After a rigorous job interview process, he joined Roku in May 2021, overseeing a team of hundreds of employees worldwide. Roku launched its new smart home products in October at Walmart.
“It was clear that the dedication, passion and creativity that Mark displayed with his light show, along with his impressive professional resume, would be a great addition to the Roku leadership team,” said Mustafa Ozgen, president of the company’s devices, who is Robins’ boss. . .
Robins says his inspiration for the light show came after a memorable visit to Walt Disney World in 2013, when he, his wife, Kim, and their three children saw the light show from Osborne family dance.
The show, which was synchronized to music and millions of lights in several buildings, came to Disney World after the company struck a deal with Jennings Osborne, whose light display in Little Rock, Ark. , attracted so much traffic that it was sued by its neighbors. . .
Robins asked her children if they would like to see a light show like that at their house. They shouted, “Yes!”
It took a few years, but in 2017, Robins brought its first light show to Palo Alto.
His oldest daughter, Gillian, turned to him and said, “Wow, you said you would and you did” — a moment Robins cherishes.
“So I guess there’s some kind of life lesson,” he said.
Putting on the show is an elaborate process.
Three weeks before Thanksgiving, Robins gets to work, stringing lights out of six plastic containers and spending 12-hour days over several weekends putting it all together. His wife holds a ladder for Robins as he climbs onto the roof to ride the ice skating Charlie Brown and other Peanuts characters. He also gets help from his daughter Krista, who wraps strings of lights around one of the big trees in the yard.
The system is so complex that it needs a google doc to map sockets and
extension cords that connect 16 strands of lights and decorations to a main control box outside your home. An Ethernet cable links the controller to a designated laptop inside the house that runs the light show.
A short cable from the laptop’s headphone jack goes to a nearby amplifier, and the amplifier’s cables are connected to two speakers hung outside under the eaves. Power is fed to the amplifier via a Roku Outdoor smart plug located on the sidewalk, where an illuminated sign invites passersby to press a button on the plug to start the show in increments of up to 15 minutes.

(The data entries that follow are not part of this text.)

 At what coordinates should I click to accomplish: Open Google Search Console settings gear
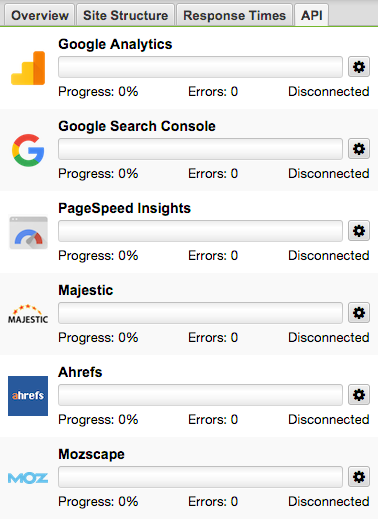point(359,149)
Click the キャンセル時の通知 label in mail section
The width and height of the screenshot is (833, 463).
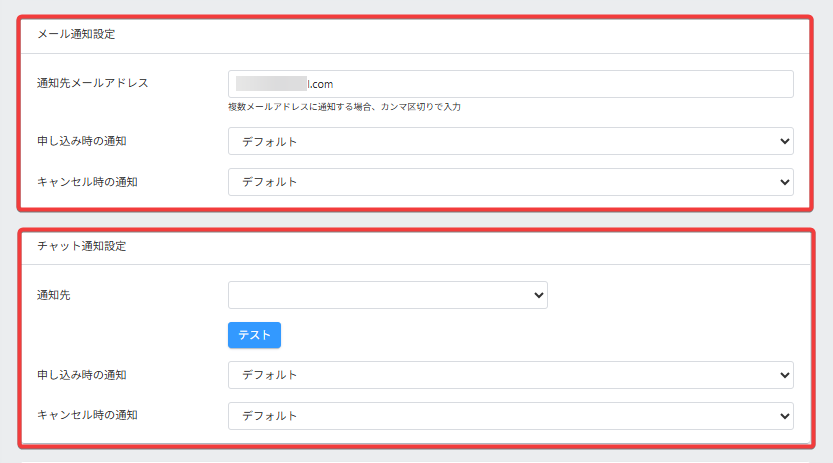[x=87, y=182]
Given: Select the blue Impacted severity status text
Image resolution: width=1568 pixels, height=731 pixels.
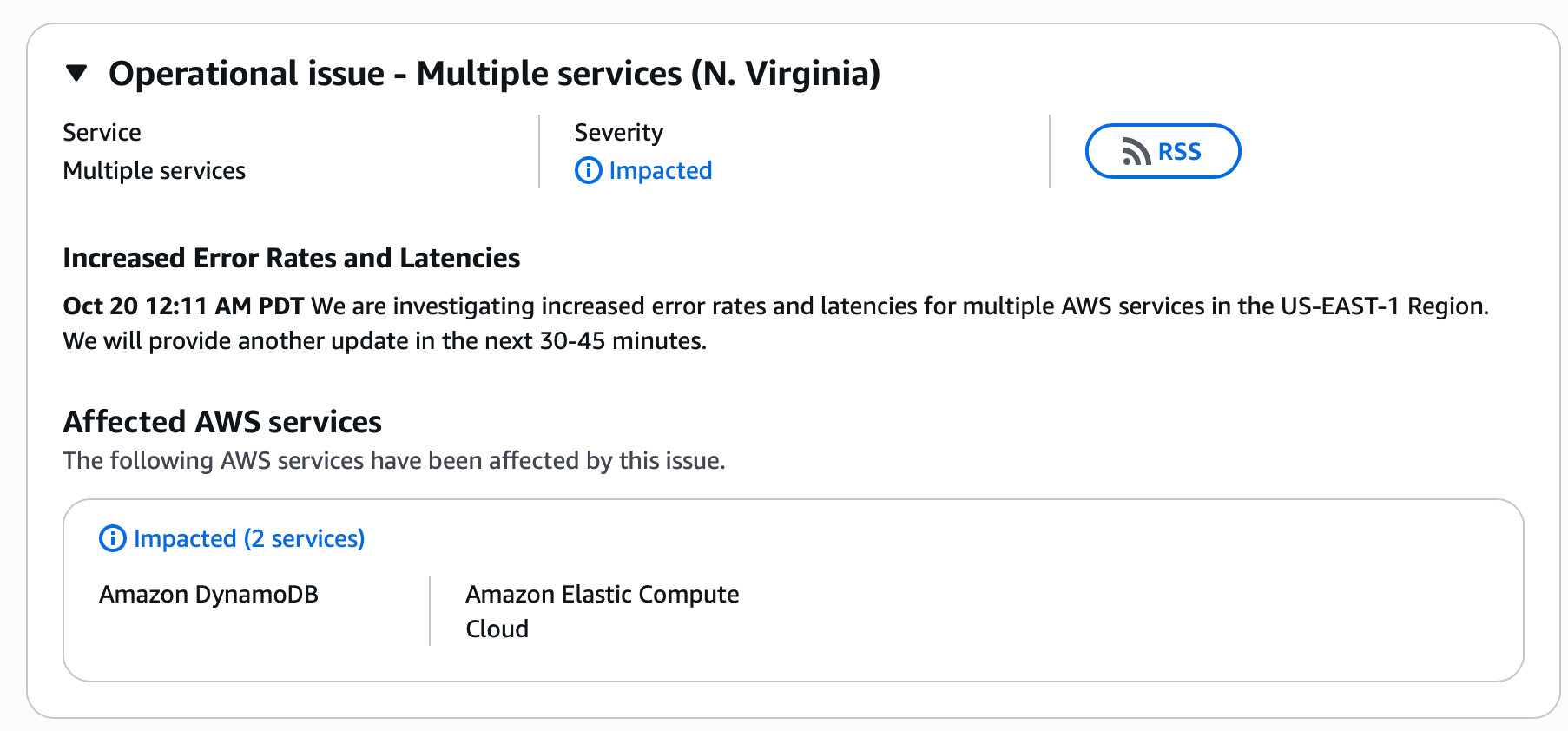Looking at the screenshot, I should (660, 171).
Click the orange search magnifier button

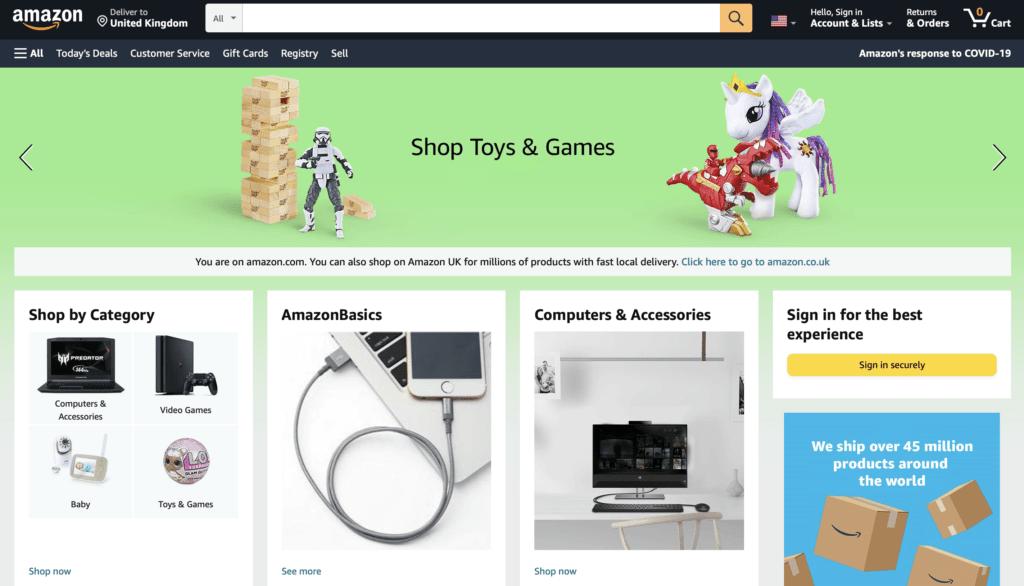(735, 18)

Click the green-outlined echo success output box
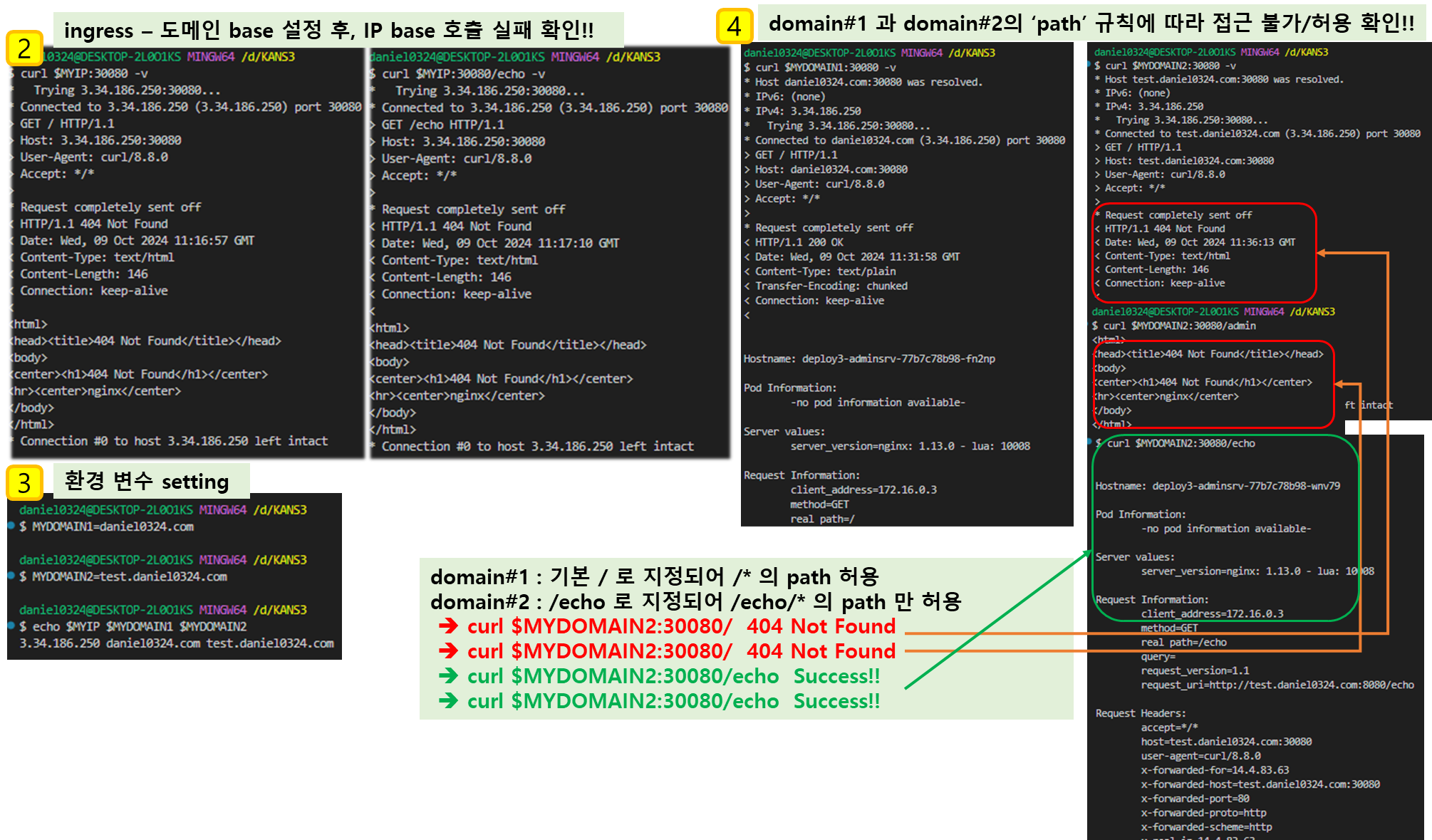[x=1225, y=528]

On a recent weeknight, neighbor Lisbeth Winarsky drove by the Robins’ home with her husband and their dog Stella and said, “Oh, let’s push the button.” Red, white and green lights flashed as Mariah Carey sang, “I don’t want much Christmas, there’s only one thing I need…”
As Winarsky listened to the music, a man walked past the light show. Winarsky introduced himself, and both remarked how the man’s name was similar to their father’s.
“I think one of the most valuable things you can do with your civic life is bring people together and create a sense of community, so I’m always very grateful to them for doing that,” Winarsky, 70, said. . .
The joy of seeing people push the button also extends inside the Robins’ home. Sometimes when family members are watching a movie on their television, Robins’ mother who is visiting from New Jersey exclaims, “We got a booster!”
Over the years, he added more songs to the mix. When he hears a Christmas song on the radio, he imagines how he would program it with the lights dancing in his head. Sometimes after a late night programming session, he’ll excitedly come out at 1am and demo (with the music turned down) to check his work.
Sometimes he wonders how his hobby turned into a job.
“I would encourage people who have a hobby that potentially others can appreciate to make an effort to get it in front of as many people as you can,” he said. “And who knows what will happen?”